# WORK TO COMPLETE
A verbatim copy of the data below is the required output.

# Dataset entries
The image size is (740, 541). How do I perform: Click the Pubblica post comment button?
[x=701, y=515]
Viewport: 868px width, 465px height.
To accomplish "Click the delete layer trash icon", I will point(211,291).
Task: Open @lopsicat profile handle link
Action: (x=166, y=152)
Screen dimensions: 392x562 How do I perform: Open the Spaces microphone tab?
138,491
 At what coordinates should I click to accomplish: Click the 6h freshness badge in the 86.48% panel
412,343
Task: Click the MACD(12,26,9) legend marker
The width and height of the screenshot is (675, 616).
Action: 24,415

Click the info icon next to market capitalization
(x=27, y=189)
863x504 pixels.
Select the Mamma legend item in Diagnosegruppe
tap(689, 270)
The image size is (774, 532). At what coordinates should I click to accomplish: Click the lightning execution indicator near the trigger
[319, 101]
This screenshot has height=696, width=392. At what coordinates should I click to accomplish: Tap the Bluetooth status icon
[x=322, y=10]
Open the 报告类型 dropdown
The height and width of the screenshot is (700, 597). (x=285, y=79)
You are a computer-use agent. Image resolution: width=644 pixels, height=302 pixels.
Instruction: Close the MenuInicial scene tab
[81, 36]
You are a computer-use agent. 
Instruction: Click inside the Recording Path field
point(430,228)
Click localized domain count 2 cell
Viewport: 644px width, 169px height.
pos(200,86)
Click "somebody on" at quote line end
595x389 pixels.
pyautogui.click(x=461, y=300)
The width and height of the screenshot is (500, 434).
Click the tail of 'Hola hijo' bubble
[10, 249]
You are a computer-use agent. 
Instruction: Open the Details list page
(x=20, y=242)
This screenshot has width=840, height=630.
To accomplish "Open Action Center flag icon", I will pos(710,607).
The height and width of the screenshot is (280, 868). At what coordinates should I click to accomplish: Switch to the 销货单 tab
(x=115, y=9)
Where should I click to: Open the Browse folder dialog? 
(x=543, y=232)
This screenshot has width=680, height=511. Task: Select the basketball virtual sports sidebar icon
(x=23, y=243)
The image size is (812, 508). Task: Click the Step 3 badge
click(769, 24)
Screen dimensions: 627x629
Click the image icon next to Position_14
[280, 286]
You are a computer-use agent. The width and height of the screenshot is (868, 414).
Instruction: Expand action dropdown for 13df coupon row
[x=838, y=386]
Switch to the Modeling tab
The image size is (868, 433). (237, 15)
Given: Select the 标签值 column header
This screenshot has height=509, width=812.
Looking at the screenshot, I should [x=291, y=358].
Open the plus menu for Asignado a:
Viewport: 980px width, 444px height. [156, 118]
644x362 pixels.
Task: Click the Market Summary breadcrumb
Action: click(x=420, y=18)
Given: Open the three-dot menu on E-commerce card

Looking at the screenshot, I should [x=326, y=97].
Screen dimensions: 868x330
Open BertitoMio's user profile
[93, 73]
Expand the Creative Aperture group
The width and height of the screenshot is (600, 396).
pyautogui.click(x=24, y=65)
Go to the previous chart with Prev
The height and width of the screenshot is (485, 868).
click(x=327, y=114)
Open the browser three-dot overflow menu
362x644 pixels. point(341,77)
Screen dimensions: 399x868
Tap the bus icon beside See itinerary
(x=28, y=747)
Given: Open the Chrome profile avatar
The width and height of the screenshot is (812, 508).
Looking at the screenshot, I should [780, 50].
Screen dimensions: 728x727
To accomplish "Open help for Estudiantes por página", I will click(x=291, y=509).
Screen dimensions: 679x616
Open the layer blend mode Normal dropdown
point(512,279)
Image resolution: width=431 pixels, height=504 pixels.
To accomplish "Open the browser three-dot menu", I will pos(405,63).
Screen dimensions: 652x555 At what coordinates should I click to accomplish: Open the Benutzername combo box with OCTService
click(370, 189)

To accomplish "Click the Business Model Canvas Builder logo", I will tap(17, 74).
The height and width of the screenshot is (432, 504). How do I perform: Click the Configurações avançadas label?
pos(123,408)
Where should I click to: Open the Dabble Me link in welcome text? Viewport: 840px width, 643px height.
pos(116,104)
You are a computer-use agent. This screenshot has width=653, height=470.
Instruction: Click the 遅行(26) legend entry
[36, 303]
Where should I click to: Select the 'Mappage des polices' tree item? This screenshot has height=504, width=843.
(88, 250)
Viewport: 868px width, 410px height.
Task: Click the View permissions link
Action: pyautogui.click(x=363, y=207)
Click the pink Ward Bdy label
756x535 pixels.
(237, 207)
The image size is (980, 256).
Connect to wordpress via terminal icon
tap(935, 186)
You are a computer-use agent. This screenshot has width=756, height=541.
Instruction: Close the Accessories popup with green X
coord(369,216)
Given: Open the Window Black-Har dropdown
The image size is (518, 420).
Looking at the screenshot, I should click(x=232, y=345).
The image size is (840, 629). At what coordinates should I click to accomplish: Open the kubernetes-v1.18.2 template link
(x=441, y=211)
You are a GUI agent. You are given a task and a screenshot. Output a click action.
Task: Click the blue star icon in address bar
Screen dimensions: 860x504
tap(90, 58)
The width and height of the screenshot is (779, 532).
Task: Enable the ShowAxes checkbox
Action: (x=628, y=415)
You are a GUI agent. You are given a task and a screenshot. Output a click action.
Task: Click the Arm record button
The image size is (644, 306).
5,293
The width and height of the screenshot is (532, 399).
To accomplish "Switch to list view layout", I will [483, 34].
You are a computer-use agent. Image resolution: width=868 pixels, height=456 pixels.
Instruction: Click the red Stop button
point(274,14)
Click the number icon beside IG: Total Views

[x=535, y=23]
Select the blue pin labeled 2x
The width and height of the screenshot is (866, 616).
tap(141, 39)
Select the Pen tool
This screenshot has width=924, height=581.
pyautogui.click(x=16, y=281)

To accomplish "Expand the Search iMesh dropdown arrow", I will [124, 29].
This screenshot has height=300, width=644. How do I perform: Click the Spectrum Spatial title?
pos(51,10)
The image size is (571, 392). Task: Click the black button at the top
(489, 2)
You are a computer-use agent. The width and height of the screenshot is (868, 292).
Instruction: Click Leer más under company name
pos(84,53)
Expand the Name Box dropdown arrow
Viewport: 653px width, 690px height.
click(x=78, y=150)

# ANSWER BOX
The image size is (740, 541). How do I perform: Click the Pubblica post comment button?
[x=701, y=515]
Viewport: 868px width, 465px height.
To accomplish "Click the delete layer trash icon", I will point(211,291).
Task: Open @lopsicat profile handle link
Action: (x=166, y=152)
Screen dimensions: 392x562 How do I perform: Open the Spaces microphone tab?
138,491
 At what coordinates should I click to accomplish: Click the 6h freshness badge in the 86.48% panel
412,343
Task: Click the MACD(12,26,9) legend marker
The width and height of the screenshot is (675, 616).
Action: 24,415

Click the info icon next to market capitalization
(x=27, y=189)
863x504 pixels.
Select the Mamma legend item in Diagnosegruppe
tap(689, 270)
The image size is (774, 532). At what coordinates should I click to accomplish: Click the lightning execution indicator near the trigger
[319, 101]
This screenshot has height=696, width=392. At what coordinates should I click to accomplish: Tap the Bluetooth status icon
[x=322, y=10]
Open the 报告类型 dropdown
The height and width of the screenshot is (700, 597). (x=285, y=79)
You are a computer-use agent. Image resolution: width=644 pixels, height=302 pixels.
Instruction: Close the MenuInicial scene tab
[81, 36]
You are a computer-use agent. 
Instruction: Click inside the Recording Path field
point(430,228)
Click localized domain count 2 cell
Viewport: 644px width, 169px height.
pos(200,86)
Click "somebody on" at quote line end
595x389 pixels.
pyautogui.click(x=461, y=300)
The width and height of the screenshot is (500, 434).
Click the tail of 'Hola hijo' bubble
[10, 249]
You are a computer-use agent. 
Instruction: Open the Details list page
(x=20, y=242)
This screenshot has width=840, height=630.
To accomplish "Open Action Center flag icon", I will pos(710,607).
The height and width of the screenshot is (280, 868). At what coordinates should I click to accomplish: Switch to the 销货单 tab
(x=115, y=9)
Where should I click to: Open the Browse folder dialog? 
(x=543, y=232)
This screenshot has width=680, height=511. Task: Select the basketball virtual sports sidebar icon
(x=23, y=243)
The image size is (812, 508). Task: Click the Step 3 badge
click(769, 24)
Screen dimensions: 627x629
Click the image icon next to Position_14
[280, 286]
You are a computer-use agent. The width and height of the screenshot is (868, 414).
Instruction: Expand action dropdown for 13df coupon row
[x=838, y=386]
Switch to the Modeling tab
The image size is (868, 433). (237, 15)
Given: Select the 标签值 column header
This screenshot has height=509, width=812.
Looking at the screenshot, I should [x=291, y=358].
Open the plus menu for Asignado a:
Viewport: 980px width, 444px height. [156, 118]
644x362 pixels.
Task: Click the Market Summary breadcrumb
Action: click(x=420, y=18)
Given: Open the three-dot menu on E-commerce card

Looking at the screenshot, I should [x=326, y=97].
Screen dimensions: 868x330
Open BertitoMio's user profile
[93, 73]
Expand the Creative Aperture group
The width and height of the screenshot is (600, 396).
pyautogui.click(x=24, y=65)
Go to the previous chart with Prev
The height and width of the screenshot is (485, 868).
click(x=327, y=114)
Open the browser three-dot overflow menu
362x644 pixels. point(341,77)
Screen dimensions: 399x868
Tap the bus icon beside See itinerary
(x=28, y=747)
Given: Open the Chrome profile avatar
The width and height of the screenshot is (812, 508).
Looking at the screenshot, I should [780, 50].
Screen dimensions: 728x727
To accomplish "Open help for Estudiantes por página", I will click(x=291, y=509).
Screen dimensions: 679x616
Open the layer blend mode Normal dropdown
point(512,279)
Image resolution: width=431 pixels, height=504 pixels.
To accomplish "Open the browser three-dot menu", I will pos(405,63).
Screen dimensions: 652x555 At what coordinates should I click to accomplish: Open the Benutzername combo box with OCTService
click(370, 189)

To accomplish "Click the Business Model Canvas Builder logo", I will tap(17, 74).
The height and width of the screenshot is (432, 504). How do I perform: Click the Configurações avançadas label?
pos(123,408)
Where should I click to: Open the Dabble Me link in welcome text? Viewport: 840px width, 643px height.
pos(116,104)
You are a computer-use agent. This screenshot has width=653, height=470.
Instruction: Click the 遅行(26) legend entry
[36, 303]
Where should I click to: Select the 'Mappage des polices' tree item? This screenshot has height=504, width=843.
(88, 250)
Viewport: 868px width, 410px height.
Task: Click the View permissions link
Action: pyautogui.click(x=363, y=207)
Click the pink Ward Bdy label
756x535 pixels.
(237, 207)
The image size is (980, 256).
Connect to wordpress via terminal icon
tap(935, 186)
You are a computer-use agent. This screenshot has width=756, height=541.
Instruction: Close the Accessories popup with green X
coord(369,216)
Given: Open the Window Black-Har dropdown
The image size is (518, 420).
Looking at the screenshot, I should click(x=232, y=345).
The image size is (840, 629). At what coordinates should I click to accomplish: Open the kubernetes-v1.18.2 template link
(x=441, y=211)
You are a GUI agent. You are given a task and a screenshot. Output a click action.
Task: Click the blue star icon in address bar
Screen dimensions: 860x504
tap(90, 58)
The width and height of the screenshot is (779, 532).
Task: Enable the ShowAxes checkbox
Action: (x=628, y=415)
You are a GUI agent. You are given a task and a screenshot. Output a click action.
Task: Click the Arm record button
The image size is (644, 306).
5,293
The width and height of the screenshot is (532, 399).
To accomplish "Switch to list view layout", I will [483, 34].
You are a computer-use agent. Image resolution: width=868 pixels, height=456 pixels.
Instruction: Click the red Stop button
point(274,14)
Click the number icon beside IG: Total Views

[x=535, y=23]
Select the blue pin labeled 2x
The width and height of the screenshot is (866, 616).
tap(141, 39)
Select the Pen tool
This screenshot has width=924, height=581.
pyautogui.click(x=16, y=281)

To accomplish "Expand the Search iMesh dropdown arrow", I will [124, 29].
This screenshot has height=300, width=644. How do I perform: Click the Spectrum Spatial title?
pos(51,10)
The image size is (571, 392). Task: Click the black button at the top
(489, 2)
You are a computer-use agent. The width and height of the screenshot is (868, 292).
Instruction: Click Leer más under company name
pos(84,53)
Expand the Name Box dropdown arrow
Viewport: 653px width, 690px height.
click(x=78, y=150)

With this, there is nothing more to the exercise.